By the night of Oct. 24, I had been tanned, plucked, waxed, scrubbed, whitened, polished, painted, sized, fitted and rehearsed for the Miss Utah Teen USA 2014 pageant.
In the next two nights, I would compete against 24 other teens in the Weber State University Browning Center in Ogden for the chance of scholarships and a sparkling crown placed on my head.
Being that this was my first pageant, I didn't know what to expect as I checked into the hotel with my suitcase and bag of dresses. I had no idea I would walk out of those same doors two days later with something better than a crown.
Friday night, all of us were huddled behind the curtains, our initial butterflies and anxiety building as the lights dimmed and our song began to reverberate to the audience. As soon as we bounced on stage, smiling and dancing to the music, the Miss Utah Teen USA competition had begun. After our opening number, we raced downstairs to the dressing room, where we were to frantically change into our swimsuit and then evening gown.
Waiting for my cue to walk alone onto the stage, I was afraid. I was terrified of tripping in my heels and falling on my face. But in that moment, as they ushered me onto the platform, I chose to be brave.
A quote came into my mind that I had heard from the movie, "We Bought a Zoo": "Sometimes all you need is 20 seconds of insane courage. And I promise you, something great will come of it."
I walked onto the platform, as the announcer read my name and title and the spotlight found my face. I could see the light glimmering off the sparkles on my dress as I strode toward the judges. In that moment I felt empowered. It was a celebration of me and who I am, and of pride in everything that entails.
Like many young teenage girls, it is hard not to base our worth on the latest styles, fads, trends and looks from photo-shopped celebrities. From these pictures that are edited to perfection, girls feel this is how they should look too, but it is simply not true. No one is perfect; we are all born with flaws and differences. It is these small details that make us individual. Standing on stage at a pageant, you have to be brave enough to embrace everything about you, including your imperfections.
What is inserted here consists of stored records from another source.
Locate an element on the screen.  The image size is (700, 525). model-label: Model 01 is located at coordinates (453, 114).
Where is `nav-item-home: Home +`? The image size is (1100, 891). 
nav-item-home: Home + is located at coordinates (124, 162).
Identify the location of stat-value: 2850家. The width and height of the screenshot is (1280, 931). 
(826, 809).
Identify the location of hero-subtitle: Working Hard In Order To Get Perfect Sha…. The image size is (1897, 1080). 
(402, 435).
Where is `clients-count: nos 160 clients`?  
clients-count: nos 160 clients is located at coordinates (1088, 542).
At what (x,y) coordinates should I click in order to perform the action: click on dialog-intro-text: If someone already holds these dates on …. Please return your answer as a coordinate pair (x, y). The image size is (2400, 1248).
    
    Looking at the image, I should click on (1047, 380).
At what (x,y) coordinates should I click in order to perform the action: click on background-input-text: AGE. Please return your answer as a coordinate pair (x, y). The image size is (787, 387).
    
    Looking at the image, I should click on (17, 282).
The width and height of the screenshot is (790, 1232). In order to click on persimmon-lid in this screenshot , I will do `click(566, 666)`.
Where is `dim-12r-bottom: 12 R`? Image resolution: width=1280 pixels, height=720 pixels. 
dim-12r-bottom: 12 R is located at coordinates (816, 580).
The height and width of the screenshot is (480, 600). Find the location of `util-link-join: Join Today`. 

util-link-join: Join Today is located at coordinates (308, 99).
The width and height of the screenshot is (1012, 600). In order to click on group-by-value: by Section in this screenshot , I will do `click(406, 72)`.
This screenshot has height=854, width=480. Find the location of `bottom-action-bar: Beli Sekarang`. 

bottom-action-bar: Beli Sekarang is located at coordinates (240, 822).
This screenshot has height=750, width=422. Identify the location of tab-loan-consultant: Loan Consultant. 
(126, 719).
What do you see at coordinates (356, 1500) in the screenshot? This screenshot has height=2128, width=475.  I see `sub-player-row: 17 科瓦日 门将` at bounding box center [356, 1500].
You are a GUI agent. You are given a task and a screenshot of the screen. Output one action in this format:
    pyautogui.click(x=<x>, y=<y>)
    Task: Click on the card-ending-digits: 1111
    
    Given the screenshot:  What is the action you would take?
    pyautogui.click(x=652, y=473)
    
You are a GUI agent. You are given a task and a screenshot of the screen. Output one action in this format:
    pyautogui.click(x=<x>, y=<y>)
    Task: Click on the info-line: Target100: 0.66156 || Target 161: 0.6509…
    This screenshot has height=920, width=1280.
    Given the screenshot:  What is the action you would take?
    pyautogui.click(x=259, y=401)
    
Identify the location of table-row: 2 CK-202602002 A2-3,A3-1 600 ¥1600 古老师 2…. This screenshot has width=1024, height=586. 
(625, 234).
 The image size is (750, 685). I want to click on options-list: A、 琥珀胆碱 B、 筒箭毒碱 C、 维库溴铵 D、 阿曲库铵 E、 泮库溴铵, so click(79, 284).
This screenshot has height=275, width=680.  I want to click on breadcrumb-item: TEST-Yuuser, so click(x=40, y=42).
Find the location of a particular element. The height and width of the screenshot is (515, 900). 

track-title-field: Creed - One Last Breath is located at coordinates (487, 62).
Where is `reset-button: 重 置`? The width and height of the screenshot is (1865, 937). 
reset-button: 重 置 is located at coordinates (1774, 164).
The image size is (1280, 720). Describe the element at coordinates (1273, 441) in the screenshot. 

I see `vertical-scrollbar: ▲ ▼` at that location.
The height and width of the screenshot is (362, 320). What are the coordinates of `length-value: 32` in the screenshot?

The next day was the final night of the pageant. Standing on stage, the top 15 contestants were announced. I was one of the girls left behind in the competition. For the rest of the night I stood behind the curtains, watching my friends and other contestants compete without me.
Yet watching from the sidelines taught me a valuable lesson. Life isn't always about winning. In a fast-paced American society our culture is all about being No. 1 and coming out on top. But sometimes our role is to cheer from behind the spotlight, celebrating other's accomplishments and success.
Before the pageant, our director, Britt Boyse, challenged us to set a goal. My goal was to give everyone competing a compliment, no matter how big or small. I learned to recognize beauty in every single one of the girls. The best part was by congratulating others' attributes, I began to feel more beautiful.
Walking out of the auditorium doors Saturday night, I had experienced more than just a pageant. I had learned to be confident in myself and to appreciate what made me different. I made 24 new friends and celebrated with them during their moment. It didn't matter that I hadn't won a crown because I had gained something much more precious.
As Deborah Carmody, a former Mrs. California, says, "You see, all crowns are made different. It's really an art. Yours can be rhinestones or the growth in your heart."